At the time of his death this infection was kept secret, his death being announced as due to kidney failure. He was persuaded to this silence against his initial wishes. His doctors cited the controversy following an

announcement by American tennis player Arthur Ashe who had also contracted the disease from a blood transfusion. They argued that the anti-AIDS sentiment of the time would be transferred to members of his family.

The full truth of Asimov's death would not be made public until 2002 when the hysteria surrounding the disease had calmed down.

Although born a Jew, Asimov was an atheist and considered himself a Humanist. He was named as Humanist of the Year in 1984 by the American Humanist Association and served as its president from 1985 until his death, when he was succeeded by fellow writer Kurt Vonnegut Jr.

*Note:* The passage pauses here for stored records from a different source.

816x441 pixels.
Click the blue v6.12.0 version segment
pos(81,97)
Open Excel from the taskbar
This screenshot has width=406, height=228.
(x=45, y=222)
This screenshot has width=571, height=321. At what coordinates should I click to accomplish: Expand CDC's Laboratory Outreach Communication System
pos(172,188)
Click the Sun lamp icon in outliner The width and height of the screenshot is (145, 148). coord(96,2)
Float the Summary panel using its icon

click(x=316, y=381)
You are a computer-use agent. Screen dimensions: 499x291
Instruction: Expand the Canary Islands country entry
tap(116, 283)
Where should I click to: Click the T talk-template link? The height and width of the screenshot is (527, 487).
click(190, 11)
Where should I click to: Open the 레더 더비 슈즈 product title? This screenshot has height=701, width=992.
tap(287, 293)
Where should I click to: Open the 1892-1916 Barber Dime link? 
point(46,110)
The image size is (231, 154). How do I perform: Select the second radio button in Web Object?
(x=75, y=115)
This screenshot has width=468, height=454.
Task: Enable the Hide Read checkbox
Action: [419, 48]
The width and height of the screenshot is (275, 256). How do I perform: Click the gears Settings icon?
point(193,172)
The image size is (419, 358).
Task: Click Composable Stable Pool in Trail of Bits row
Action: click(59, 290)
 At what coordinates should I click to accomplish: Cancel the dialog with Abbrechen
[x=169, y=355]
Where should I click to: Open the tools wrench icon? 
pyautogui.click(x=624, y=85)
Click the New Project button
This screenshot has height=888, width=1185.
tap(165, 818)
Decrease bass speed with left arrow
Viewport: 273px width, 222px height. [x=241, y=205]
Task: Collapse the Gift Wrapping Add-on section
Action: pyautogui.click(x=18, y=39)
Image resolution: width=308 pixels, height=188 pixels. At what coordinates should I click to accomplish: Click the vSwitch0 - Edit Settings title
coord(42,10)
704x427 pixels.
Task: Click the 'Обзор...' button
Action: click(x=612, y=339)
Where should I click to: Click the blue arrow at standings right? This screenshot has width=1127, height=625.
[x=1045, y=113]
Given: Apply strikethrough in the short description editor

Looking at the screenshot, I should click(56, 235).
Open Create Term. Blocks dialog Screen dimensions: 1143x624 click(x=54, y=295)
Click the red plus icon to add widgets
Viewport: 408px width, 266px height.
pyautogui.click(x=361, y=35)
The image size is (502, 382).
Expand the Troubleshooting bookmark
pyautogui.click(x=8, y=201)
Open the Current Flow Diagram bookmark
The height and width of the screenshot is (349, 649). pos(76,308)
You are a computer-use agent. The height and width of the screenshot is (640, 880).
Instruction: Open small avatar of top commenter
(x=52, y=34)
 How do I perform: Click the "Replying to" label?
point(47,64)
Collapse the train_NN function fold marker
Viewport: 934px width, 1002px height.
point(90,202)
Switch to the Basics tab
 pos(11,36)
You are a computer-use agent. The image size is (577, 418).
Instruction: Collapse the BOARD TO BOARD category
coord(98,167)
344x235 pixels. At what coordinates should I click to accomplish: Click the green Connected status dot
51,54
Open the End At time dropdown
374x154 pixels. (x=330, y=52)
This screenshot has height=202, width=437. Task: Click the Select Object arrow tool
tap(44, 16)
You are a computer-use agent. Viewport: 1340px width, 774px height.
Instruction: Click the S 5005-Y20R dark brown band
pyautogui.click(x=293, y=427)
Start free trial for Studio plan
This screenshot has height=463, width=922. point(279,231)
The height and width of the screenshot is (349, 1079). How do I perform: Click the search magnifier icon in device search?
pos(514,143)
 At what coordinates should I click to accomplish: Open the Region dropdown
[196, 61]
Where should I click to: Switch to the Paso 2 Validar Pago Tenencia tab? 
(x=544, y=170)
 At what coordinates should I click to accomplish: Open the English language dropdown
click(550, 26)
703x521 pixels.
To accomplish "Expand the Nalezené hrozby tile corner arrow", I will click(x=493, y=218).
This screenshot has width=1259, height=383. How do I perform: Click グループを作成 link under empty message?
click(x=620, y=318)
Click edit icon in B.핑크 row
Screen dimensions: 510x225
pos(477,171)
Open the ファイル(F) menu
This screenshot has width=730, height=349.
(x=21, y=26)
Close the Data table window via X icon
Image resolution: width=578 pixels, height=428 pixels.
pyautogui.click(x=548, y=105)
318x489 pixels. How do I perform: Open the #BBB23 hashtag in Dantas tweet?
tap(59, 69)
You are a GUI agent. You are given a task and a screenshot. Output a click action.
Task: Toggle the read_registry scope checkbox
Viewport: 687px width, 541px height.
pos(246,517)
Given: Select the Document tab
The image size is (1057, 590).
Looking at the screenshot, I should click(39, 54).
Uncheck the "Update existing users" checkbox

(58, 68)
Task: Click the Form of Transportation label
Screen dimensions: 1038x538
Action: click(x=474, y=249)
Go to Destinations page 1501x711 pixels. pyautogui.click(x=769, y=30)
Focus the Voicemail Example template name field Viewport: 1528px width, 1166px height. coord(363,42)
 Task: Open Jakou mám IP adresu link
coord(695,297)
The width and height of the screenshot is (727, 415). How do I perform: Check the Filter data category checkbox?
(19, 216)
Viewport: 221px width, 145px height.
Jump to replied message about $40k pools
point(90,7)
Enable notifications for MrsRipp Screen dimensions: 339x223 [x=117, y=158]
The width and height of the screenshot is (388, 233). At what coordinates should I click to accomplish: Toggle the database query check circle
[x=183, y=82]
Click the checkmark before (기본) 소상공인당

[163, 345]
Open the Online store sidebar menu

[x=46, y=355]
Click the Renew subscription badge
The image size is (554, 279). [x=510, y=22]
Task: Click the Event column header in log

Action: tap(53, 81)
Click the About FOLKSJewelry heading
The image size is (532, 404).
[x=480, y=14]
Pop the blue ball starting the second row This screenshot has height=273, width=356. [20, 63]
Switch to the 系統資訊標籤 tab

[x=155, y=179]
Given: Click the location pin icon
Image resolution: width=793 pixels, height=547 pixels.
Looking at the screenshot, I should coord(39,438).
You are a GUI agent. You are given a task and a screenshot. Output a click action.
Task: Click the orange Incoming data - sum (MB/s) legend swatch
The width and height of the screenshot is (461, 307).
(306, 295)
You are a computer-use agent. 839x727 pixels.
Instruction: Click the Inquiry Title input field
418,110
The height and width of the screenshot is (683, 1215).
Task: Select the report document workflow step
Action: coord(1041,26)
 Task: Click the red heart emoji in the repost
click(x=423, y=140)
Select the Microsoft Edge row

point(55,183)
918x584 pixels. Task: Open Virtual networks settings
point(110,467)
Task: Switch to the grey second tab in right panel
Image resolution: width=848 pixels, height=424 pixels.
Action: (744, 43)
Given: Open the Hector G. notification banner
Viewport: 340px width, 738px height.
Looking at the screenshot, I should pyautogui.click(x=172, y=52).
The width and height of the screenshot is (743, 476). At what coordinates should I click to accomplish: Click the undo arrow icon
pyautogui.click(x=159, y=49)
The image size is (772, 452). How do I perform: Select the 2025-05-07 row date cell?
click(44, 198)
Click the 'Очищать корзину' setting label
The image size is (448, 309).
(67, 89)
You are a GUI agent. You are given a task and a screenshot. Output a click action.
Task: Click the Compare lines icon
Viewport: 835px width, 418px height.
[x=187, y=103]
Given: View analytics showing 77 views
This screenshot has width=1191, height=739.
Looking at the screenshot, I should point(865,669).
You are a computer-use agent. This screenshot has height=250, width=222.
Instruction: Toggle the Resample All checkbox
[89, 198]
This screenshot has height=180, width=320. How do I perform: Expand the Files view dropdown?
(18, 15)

He was inducted into the Science Fiction Hall of Fame in 1997. In 1981 an asteroid, "5020 Asimov," was named after him and in 2009 a crater on the planet Mars was also named in his honor.

Footnotes:

1 He was promoted to full Professor in 1977.

2 "Lucky Starr and the Pirates of the Asteroids" (1953), "Lucky Starr and the Oceans of Venus" (1954), "Lucky Starr and the Big Sun of Mercury" (1956), "Lucky Starr and the Moons of Jupiter" (1957), "Lucky Starr and the Rings of Saturn" (1958).

3 Asimov hated the change and made sure every subsequent publication of the story in anthologies and the collection "I, Robot" listed it under his original title.

4 The Oxford English Dictionary cites Asimov's 1941 story "Liar!" as the first recorded use of the word robotics.

5 Asimov always credited John W. Campbell with helping to develop the Three Laws of Robotics. Campbell countered stating they were always implicit in the stories.

6 "Astounding," January 1948

7 "Astounding," November, December 1949 and January 1950

8 A collaboration with Burnham Walker and William Boyd, two of Asimov's colleagues at the University of Boston Medical School.

9 In the second volume of his autobiography "In Joy Still Felt" (1980),

Asimov describes himself as a "merely adequate" researcher, but one of the best science writers in the world.

10 A motion picture was made from this story in 1999 starring Robin Williams, Sam Neill, Embeth Davidtz, and Oliver Platt.

11 Asimov admitted his wife did the vast majority of the work on these books, as his role was more to polish the books once completed.